Archaeologists Uncover Biblical-Era Latrine, Find Major Discovery That Could Make the History Books
Recent archaeological excavations in Jerusalem unearthed two latrines dating to the 7th and 6th centuries B.C.
A team of researchers then examined the remains of human feces in the two latrines and found evidence of Giardia duodenalis, a parasite that can cause dysentery.
According to an article published in the journal Parasitology, the discovery has important implications.
“This provides our first microbiological evidence for infective diarrhoeal illnesses that would have affected the populations of the ancient near east,” the researchers wrote.
Combined with existing evidence, this new knowledge presents a fuller picture of life in the ancient world.
“When we integrate descriptions from 2nd and 1st millennium BCE Mesopotamian medical texts, it seems likely that outbreaks of dysentery due to giardiasis may have caused ill health throughout early towns across the region,” the researchers added.
Giardia duodenalis remains a cause of diarrheal infections in the present day.
The people of ancient Jerusalem, of course, had no knowledge of such parasites.
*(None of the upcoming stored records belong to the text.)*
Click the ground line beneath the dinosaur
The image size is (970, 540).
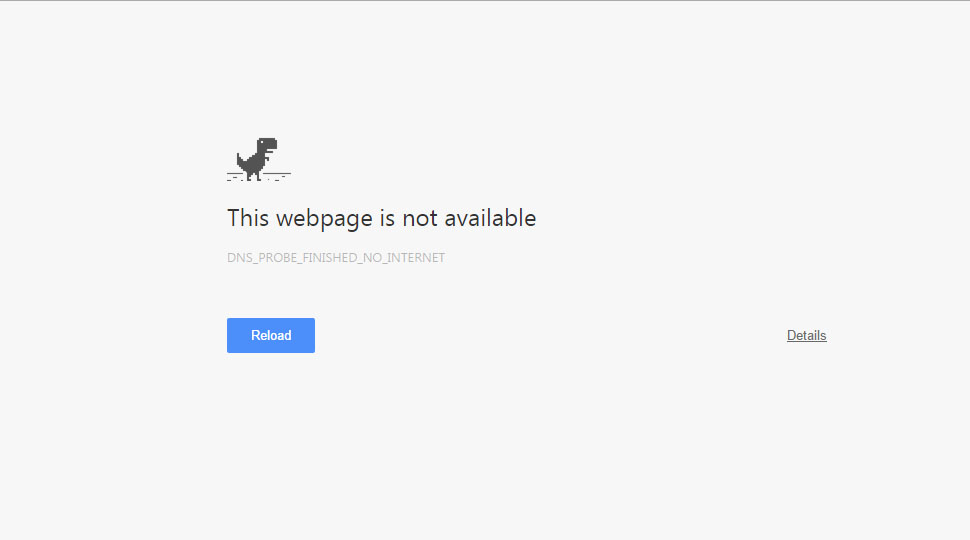(259, 176)
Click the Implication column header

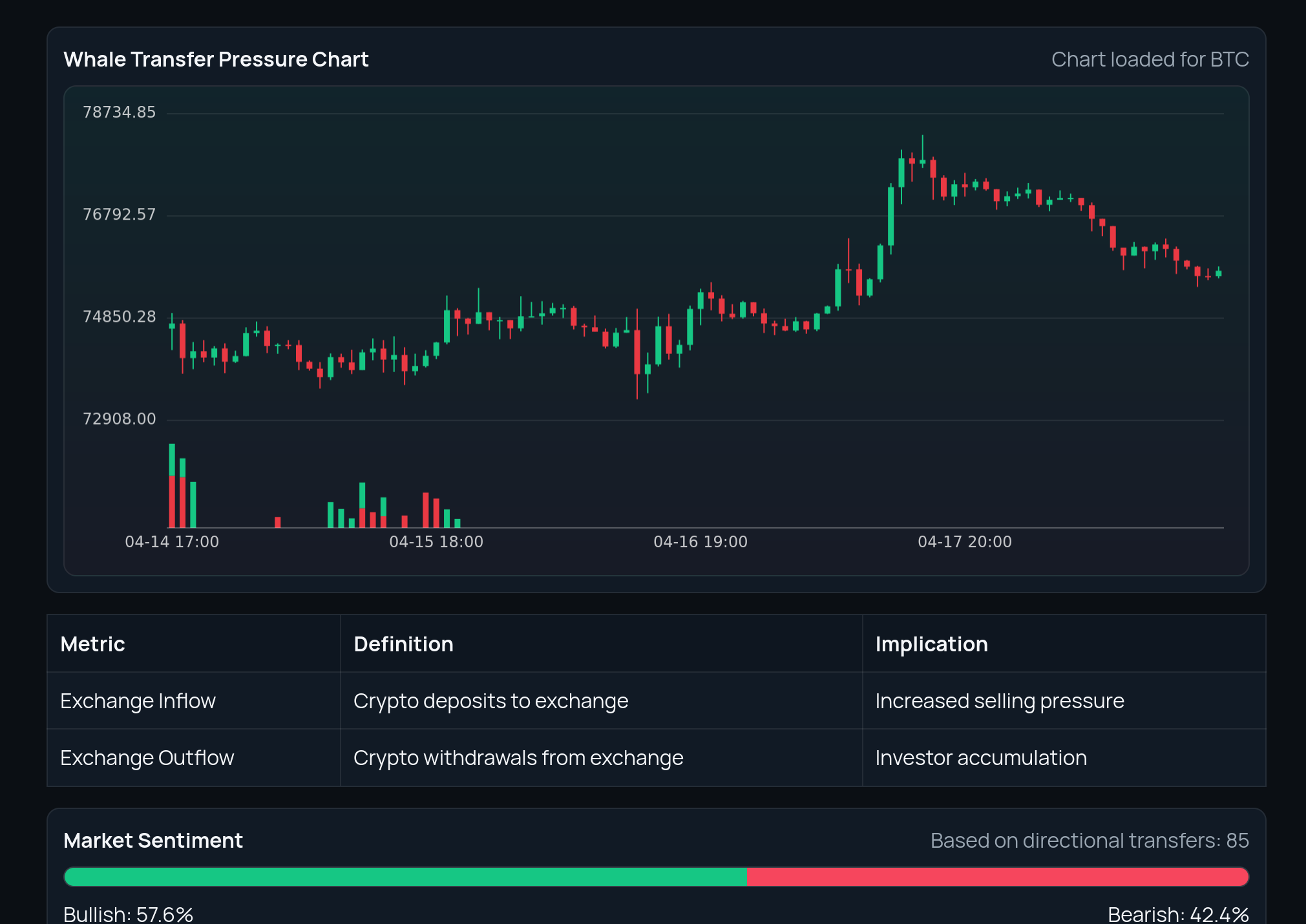click(931, 644)
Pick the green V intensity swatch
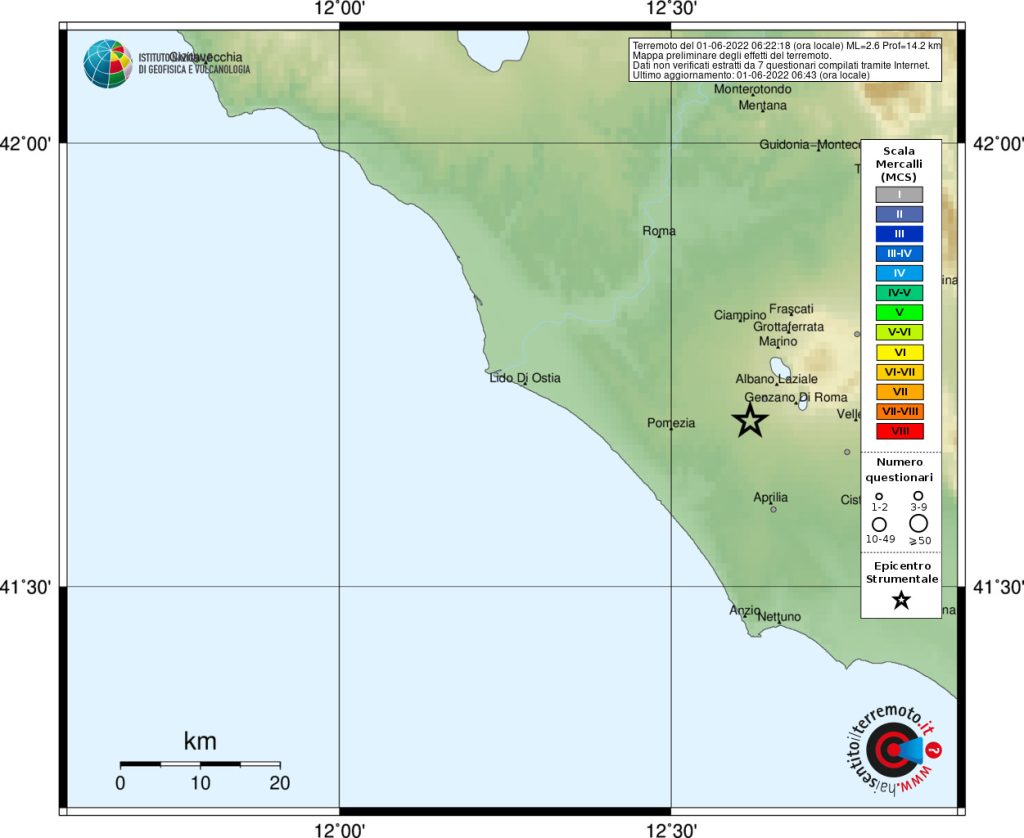Viewport: 1024px width, 838px height. (899, 312)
They did, however, have extensive and first-hand knowledge of suffering.
According to The Jerusalem Post, an English news website and newspaper, archaeologists uncovered one of the two latrines in a building called the House of Ahiel.
Babylonian King Nebuchadnezzar II sacked Jerusalem in 586 B.C. The House of Ahiel did not survive the attack.
Nebuchadnezzar’s conquest of Jerusalem led to a decades-long period in Jewish history known as “the Babylonian captivity.”
In 539 B.C., Cyrus the Great, King of Persia, conquered Babylon and then repatriated the exiled Jews.
The Book of Ezra described the events of this early post-exilic period, beginning with the Decree of Cyrus in 538 B.C., the return of the Jews to their homeland, and the reconstruction of Jerusalem.
The people who used those latrines experienced some or all of these events.
Modern researchers, therefore, have done more than discover traces of a parasitic microorganism in ancient feces.
They have revealed something new about an aspect of life for the people of the Old Testament.
At the confluence of science, history, and revealed religion, one never knows what insights may abound.